A. `(D(mu - 1)t)/(2d)`
B. `(2D(mu - 1)t)/(d)`
C. `(D(mu + 1)t)/(d)`
D. `(D(mu - 1)t)/(d)`

Answer 1

Correct Answer - d
The path difference intorduced due to introduction of transparent sheet is given by `Delta x = (m - 1)t`.
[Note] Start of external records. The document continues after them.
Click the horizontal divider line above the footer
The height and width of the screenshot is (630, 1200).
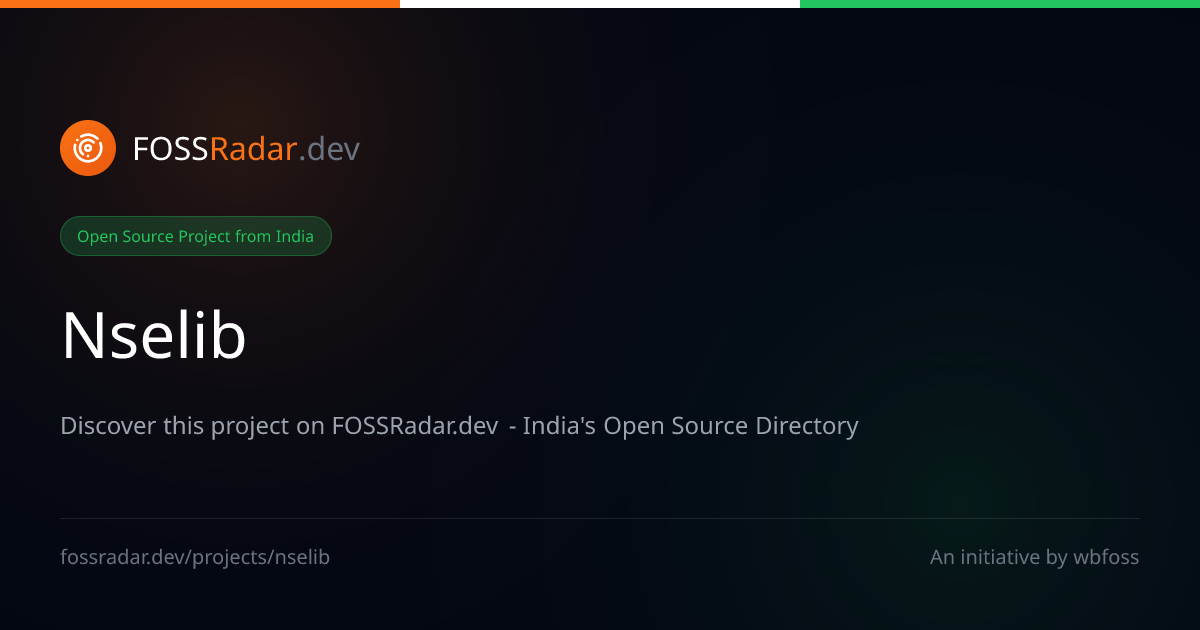[600, 518]
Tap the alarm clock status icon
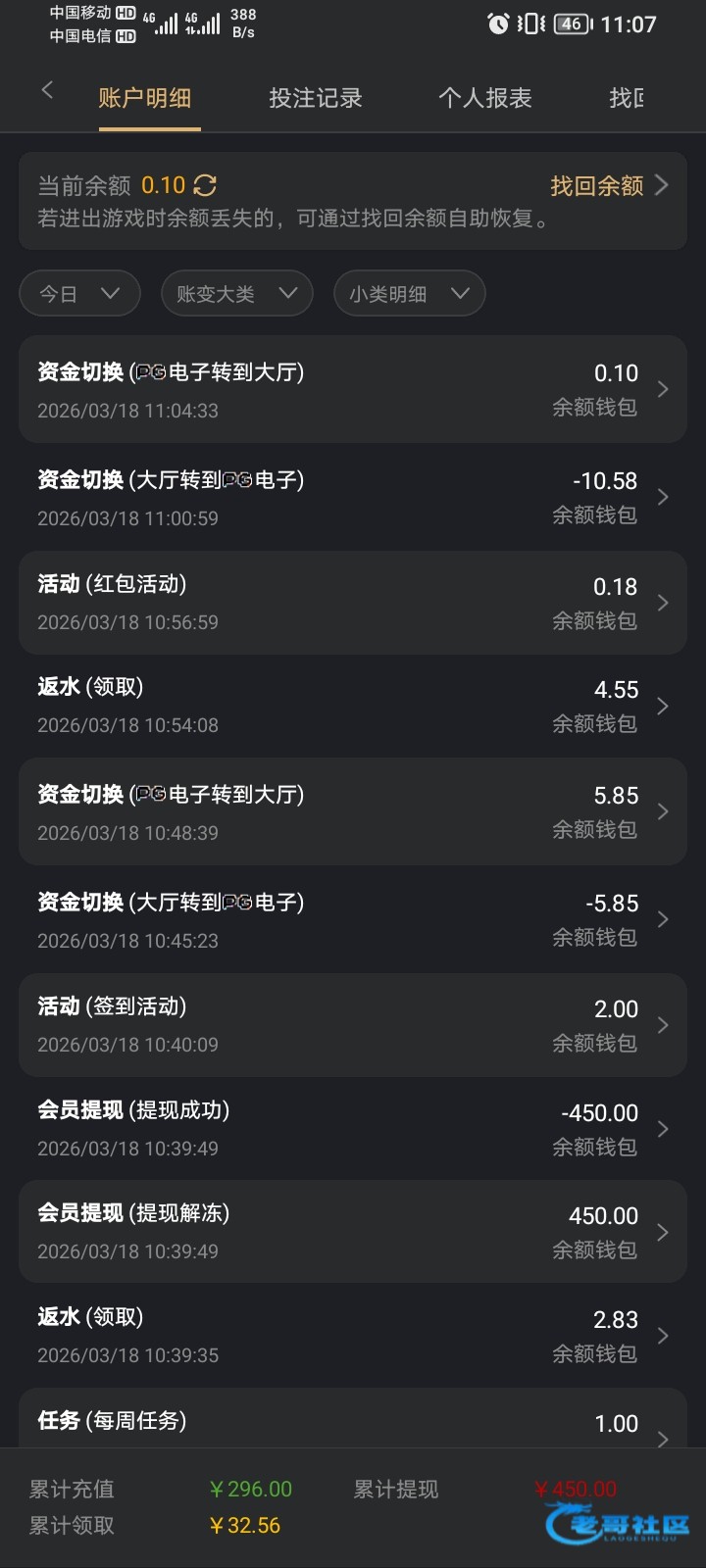The image size is (706, 1568). pyautogui.click(x=498, y=24)
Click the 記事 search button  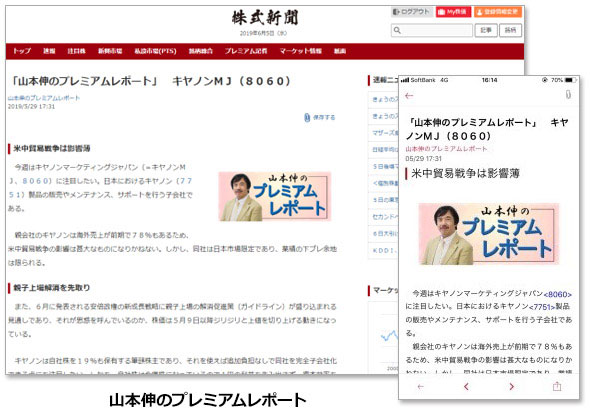486,30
If the central maxima occupies position of nth fringe, then
`(mu - 1)t = n lambda = d sin theta`
`implies sin theta ((mu-1) t)/(d) = ((1.17 - 1) xx 1.5 xx 10^(-7))/(3 xx 10^(-7))`
`=0.085`
Hence, the angular position of central maxima is
`theta = sin^(-1) (0.085)= 4.88^(@)`
For small angles,
`sin theta = theta = tan theta`
`implies tan theta = (y)/(D)`
`:. (y)/(D) = ((mu - 1) t)/(d)`
Shift of central maxima is
`y = (D(mu- 1) t)/(d)`
This formula can be used if D is given.